BEGIN

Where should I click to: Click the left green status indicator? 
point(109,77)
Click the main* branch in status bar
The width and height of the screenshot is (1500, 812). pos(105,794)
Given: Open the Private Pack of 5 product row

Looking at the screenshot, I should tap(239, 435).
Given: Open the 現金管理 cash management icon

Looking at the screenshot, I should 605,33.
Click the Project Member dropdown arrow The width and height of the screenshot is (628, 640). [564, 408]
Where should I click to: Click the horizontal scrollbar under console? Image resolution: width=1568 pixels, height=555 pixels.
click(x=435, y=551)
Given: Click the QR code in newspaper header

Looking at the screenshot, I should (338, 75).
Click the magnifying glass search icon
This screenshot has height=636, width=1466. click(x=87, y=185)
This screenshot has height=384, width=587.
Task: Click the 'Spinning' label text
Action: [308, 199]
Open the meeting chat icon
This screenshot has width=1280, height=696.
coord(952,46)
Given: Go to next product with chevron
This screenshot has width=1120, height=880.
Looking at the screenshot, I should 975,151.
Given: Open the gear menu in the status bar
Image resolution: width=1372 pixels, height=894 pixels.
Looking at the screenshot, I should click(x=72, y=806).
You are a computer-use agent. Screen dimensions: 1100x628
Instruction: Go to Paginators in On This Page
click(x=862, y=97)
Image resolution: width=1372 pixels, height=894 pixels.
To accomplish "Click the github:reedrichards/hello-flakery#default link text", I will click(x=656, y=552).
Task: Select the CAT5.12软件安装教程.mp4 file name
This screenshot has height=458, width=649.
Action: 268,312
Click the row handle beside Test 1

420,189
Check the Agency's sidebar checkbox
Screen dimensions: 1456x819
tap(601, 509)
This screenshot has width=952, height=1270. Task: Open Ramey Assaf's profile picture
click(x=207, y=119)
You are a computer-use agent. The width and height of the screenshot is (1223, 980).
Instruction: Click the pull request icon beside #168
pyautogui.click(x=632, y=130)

END

▸ **EXERCISE DIRECTIONS**
Could you output each line above exactly as it was given?

▸ **ANSWER TO THIS EXERCISE**
Where should I click to: Click the left green status indicator? 
point(109,77)
Click the main* branch in status bar
The width and height of the screenshot is (1500, 812). pos(105,794)
Given: Open the Private Pack of 5 product row

Looking at the screenshot, I should tap(239, 435).
Given: Open the 現金管理 cash management icon

Looking at the screenshot, I should 605,33.
Click the Project Member dropdown arrow The width and height of the screenshot is (628, 640). [564, 408]
Where should I click to: Click the horizontal scrollbar under console? Image resolution: width=1568 pixels, height=555 pixels.
click(x=435, y=551)
Given: Click the QR code in newspaper header

Looking at the screenshot, I should (338, 75).
Click the magnifying glass search icon
This screenshot has height=636, width=1466. click(x=87, y=185)
This screenshot has height=384, width=587.
Task: Click the 'Spinning' label text
Action: [308, 199]
Open the meeting chat icon
This screenshot has width=1280, height=696.
coord(952,46)
Given: Go to next product with chevron
This screenshot has width=1120, height=880.
Looking at the screenshot, I should 975,151.
Given: Open the gear menu in the status bar
Image resolution: width=1372 pixels, height=894 pixels.
Looking at the screenshot, I should click(x=72, y=806).
You are a computer-use agent. Screen dimensions: 1100x628
Instruction: Go to Paginators in On This Page
click(x=862, y=97)
Image resolution: width=1372 pixels, height=894 pixels.
To accomplish "Click the github:reedrichards/hello-flakery#default link text", I will click(x=656, y=552).
Task: Select the CAT5.12软件安装教程.mp4 file name
This screenshot has height=458, width=649.
Action: 268,312
Click the row handle beside Test 1

420,189
Check the Agency's sidebar checkbox
Screen dimensions: 1456x819
tap(601, 509)
This screenshot has width=952, height=1270. Task: Open Ramey Assaf's profile picture
click(x=207, y=119)
You are a computer-use agent. The width and height of the screenshot is (1223, 980).
Instruction: Click the pull request icon beside #168
pyautogui.click(x=632, y=130)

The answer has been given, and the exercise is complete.